11. Adapt the table to the schema of the MEASUREMENT table.
12. Saves the omop table to the defined output folder.
 

The configuration file will be [genomop_measurement_params.yaml](../examples/genomop_measurement_params.yaml). It must have the following structure:

```yaml
input_dir: preomop/03_omop_initial/
output_dir: preomop/04_omop_intermediate/MEASUREMENT/
input_files:
  - 03_MPA.parquet
vocab_dir: raw/omop_vocab/
visit_dir: preomop/04_omop_intermediate/VISIT_OCCURRENCE/
append_vocabulary:
  03_MPA.parquet: CLC
column_map:
  03_MPA.parquet:
    desc_clc: measurement_source_value
    valor_convencional: value_source_value
vocabulary_config:
  03_MPA.parquet: 
    CLC: 
value_map:
  03_MPA.parquet: numeric
unmapped_measurement:
  0: 0
unmapped_unit:
  "x 10^3/µL": 8848
```

The parameters are:
- `input_dir` is the path from `data_dir` to the directory where input data is.
- `output_dir` is the path from `data_dir` to the directory where data will be saved to.
- `input_files` is the list of files, as paths from `data_dir / input_dir`, to be used.
- `vocab_dir` is the path from `data_dir` to the directory where the vocabulary tables (CONCEPT, CONCEPT_RELATIONSHIP, etc.) are.
- `visit_dir` is the path from `data_dir` to the directory where the VISIT_OCCURRENCE table is.
- `append_vocabulary` is a dict that defines, for each file in `input_files`, the name of the vocabulary to be added as a new uniform column.
  - i.e. a new column, `vocabulary_id`, will be added to the table with the provided value for every row.
  - This entry is not mandatory.
- `column_map` is a dict that defines, for each file in `input_files`, the column that will be renamed to `source_value` to perform the identification of codes in the CONCEPT table.
  - It can be used to rename any other column if needed.
- `vocabulary_config` is a dict that defines, for each file in `input_files`, how to perform the mapping from each vocabulary to the concept_table
  - Defines a map between each vocabulary present in the file (key) and what column in the CONCEPT table, i.e. concept_name or concept_code, should be used for mapping (value).
  - Each source_value has to be mapped to a concept in the CONCEPT table.
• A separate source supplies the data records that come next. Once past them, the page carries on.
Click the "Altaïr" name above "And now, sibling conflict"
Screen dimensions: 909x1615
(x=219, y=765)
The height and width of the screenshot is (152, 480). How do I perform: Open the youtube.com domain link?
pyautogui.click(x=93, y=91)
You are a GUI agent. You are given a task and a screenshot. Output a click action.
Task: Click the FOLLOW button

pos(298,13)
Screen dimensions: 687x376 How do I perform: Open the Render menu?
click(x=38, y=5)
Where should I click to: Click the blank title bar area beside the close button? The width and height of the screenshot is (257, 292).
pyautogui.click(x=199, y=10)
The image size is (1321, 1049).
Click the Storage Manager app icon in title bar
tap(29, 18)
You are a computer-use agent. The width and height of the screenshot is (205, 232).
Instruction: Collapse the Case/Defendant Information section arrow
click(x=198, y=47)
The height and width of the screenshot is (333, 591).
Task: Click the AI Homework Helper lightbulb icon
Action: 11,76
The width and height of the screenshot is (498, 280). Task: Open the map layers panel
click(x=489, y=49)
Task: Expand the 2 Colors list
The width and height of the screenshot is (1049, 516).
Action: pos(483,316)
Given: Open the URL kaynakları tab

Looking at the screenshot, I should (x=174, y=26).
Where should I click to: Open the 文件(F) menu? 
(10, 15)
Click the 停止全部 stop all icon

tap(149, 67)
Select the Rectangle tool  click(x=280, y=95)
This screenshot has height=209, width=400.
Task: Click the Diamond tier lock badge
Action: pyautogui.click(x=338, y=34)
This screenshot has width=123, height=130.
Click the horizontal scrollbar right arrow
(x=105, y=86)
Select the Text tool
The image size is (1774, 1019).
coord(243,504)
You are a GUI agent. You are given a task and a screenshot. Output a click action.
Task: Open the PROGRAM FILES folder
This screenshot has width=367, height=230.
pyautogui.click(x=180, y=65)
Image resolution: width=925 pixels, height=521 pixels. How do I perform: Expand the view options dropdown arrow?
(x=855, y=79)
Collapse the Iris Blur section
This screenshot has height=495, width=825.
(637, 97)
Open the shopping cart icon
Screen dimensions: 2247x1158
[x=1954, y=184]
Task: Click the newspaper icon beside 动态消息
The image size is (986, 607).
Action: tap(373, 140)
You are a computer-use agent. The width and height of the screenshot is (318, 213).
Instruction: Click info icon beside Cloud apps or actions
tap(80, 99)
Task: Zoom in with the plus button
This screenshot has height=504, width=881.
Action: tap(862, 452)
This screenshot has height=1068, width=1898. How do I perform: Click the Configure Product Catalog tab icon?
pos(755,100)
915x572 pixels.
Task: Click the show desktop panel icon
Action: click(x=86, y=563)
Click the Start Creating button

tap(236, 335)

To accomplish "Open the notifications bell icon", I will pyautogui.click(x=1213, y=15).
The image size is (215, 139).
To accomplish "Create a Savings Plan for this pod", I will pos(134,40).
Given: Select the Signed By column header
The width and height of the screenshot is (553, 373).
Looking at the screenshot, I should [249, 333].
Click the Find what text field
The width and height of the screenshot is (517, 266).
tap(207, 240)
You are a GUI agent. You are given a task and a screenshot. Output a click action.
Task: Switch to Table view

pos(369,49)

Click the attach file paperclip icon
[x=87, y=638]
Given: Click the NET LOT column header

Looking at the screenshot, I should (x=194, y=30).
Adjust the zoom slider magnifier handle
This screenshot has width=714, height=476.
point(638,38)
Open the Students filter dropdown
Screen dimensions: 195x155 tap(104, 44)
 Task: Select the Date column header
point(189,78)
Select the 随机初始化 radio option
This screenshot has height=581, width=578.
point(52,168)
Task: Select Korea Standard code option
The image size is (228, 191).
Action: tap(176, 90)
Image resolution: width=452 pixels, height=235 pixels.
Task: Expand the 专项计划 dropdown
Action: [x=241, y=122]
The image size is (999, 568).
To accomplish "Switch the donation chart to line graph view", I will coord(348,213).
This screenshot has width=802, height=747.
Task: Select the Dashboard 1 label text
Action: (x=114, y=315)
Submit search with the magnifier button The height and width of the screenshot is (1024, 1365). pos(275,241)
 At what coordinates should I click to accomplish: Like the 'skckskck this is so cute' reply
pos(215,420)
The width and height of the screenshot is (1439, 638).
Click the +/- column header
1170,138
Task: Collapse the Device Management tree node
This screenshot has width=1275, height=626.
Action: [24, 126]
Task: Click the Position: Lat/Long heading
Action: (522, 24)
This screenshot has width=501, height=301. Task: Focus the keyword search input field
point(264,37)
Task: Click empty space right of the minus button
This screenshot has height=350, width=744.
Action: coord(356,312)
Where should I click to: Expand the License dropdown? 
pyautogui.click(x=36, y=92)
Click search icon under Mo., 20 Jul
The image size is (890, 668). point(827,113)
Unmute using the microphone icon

Usually the source values are either descriptors (which map to concept_name), or codes (which map to concept_code)
- `value_map` defines the type of data that that file contains. Can be either 'numeric' or 'concept'.
  - 'numeric' will use the column `value_source_value` and ensure it is numeric. It will create a column `value_source_concept_id` with nans.
  - 'concept' will use the columns `value_source_value` and `value_vocabulary_id` to find the equivalent omop code. It will create a column `value_as_number` with nans.
  - The columns `value_source_value` and `value_vocabulary_id` have to be created beforehand.
- `unmapped_measurement` is a dict that maps each **measurement** source code (key) to the standard omop code (value). Can be used in case the source_value or source_concept_id columns do not have map in the CONCEPT_RELATIONSHIP table.
- `unmapped_unit` is a dict that maps each **unit** source code (key) to the standard omop code (value). Can be used in case the source_value or source_concept_id columns do not have map in the CONCEPT_RELATIONSHIP table.

Important notes:
- The parameters `input_dir` and `output_dir` are defined in relation to the `data_dir` folder defined in the `.env` file. 
- Even though mapping from multiple vocabularies is allowed with the `vocabulary_config` parameter, the assignation of multiple `vocabulary_id` values cannot currently be performed here and has to be done in the `process_rare_files` stage.